A direção do Hospital São Luís informou que o médico Jarbes Balieiro Damasceno, especialista em ginecologia e obstetrícia, foi afastado no dia seguinte ao parto até que o caso seja investigado.
"Iremos notificar o CRM (Conselho Regional de Medicina de Mato Grosso) e vamos esperar o resultado da investigação da comissão de ética (do CRM) para tomar outras providências", afirmou o diretor da unidade, Mário Kaoro.
O marido dela, Roni William Cuiabano do Couto, registrou um boletim de ocorrência na Polícia Civil contra o médico, que, segundo ele, agiu com violência durante o parto. Ele também procurou o Ministério Público Estadual (MPE) pedindo que o caso seja investigado, além de formalizar uma denúncia na Ouvidoria do hospital.
No boletim, o marido alega que a mulher, que ainda está internada na unidade, e o filho foram vítimas de violência obstétrica.
A irmã de Roni, Carmem Regina Cuiabano do Couto, contou que a cunhada entrou em trabalho de parto por volta de 9h daquele dia e foi atendida pelo médico.
Um exame de ultrassom, feito às 15h, indicou que a mulher já estava sem líquido amniótico, responsável também por proteger o feto de movimentos bruscos.
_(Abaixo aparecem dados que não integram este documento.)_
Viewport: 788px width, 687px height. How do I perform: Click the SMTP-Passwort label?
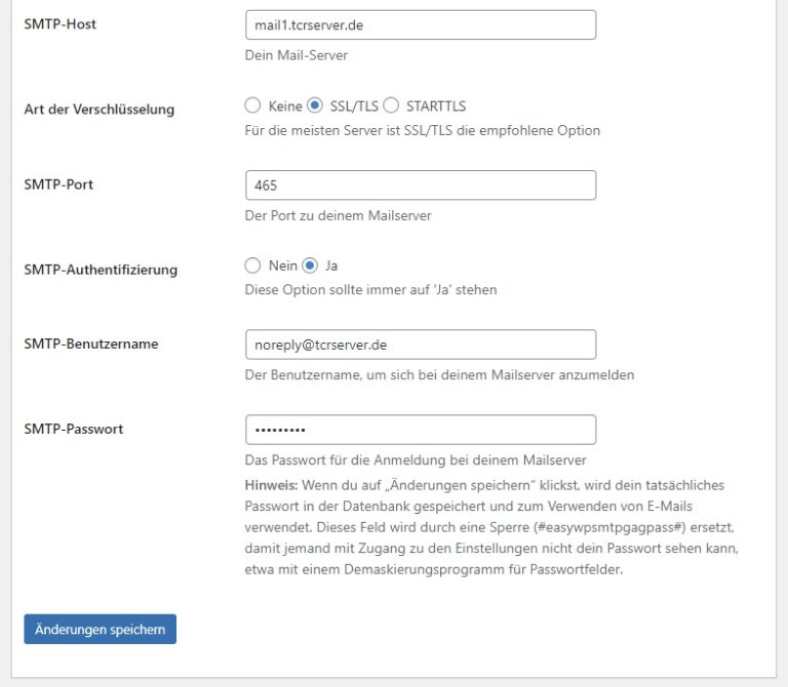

"O médico que fez o exame falou que seria necessário fazer uma cesárea, mas o médico [obstetra] disse que o parto seria normal e então ela ficou internada tomando soro e sentindo dores", relatou Carmem.
Conforme relatado pelo marido da vítima no boletim de ocorrência, ela foi atendida apenas às 21h, quando as dores já eram insuportáveis.
"Nesse horário, a cabeça do bebê já podia ser vista, mas o médico empurrou o bebê de volta para o ventre materno, pois uma enfermeira gritou que não era para sujar o local de sangue", diz trecho do documento.
A mulher foi encaminhada para o centro cirúrgico duas horas depois, às 23h. De acordo com a cunhada da paciente, Rosa Maria teve uma hemorragia interna, pois as enfermeiras começaram a pressionar a barriga para forçar o parto normal.
"Os pontos da cesárea [decorrentes de um parto anterior] estouraram. Por isso, ela precisou passar por uma cirurgia e foi para a UTI. Ela sentia tanta dor que pensou que estava com as costelas quebradas", disse.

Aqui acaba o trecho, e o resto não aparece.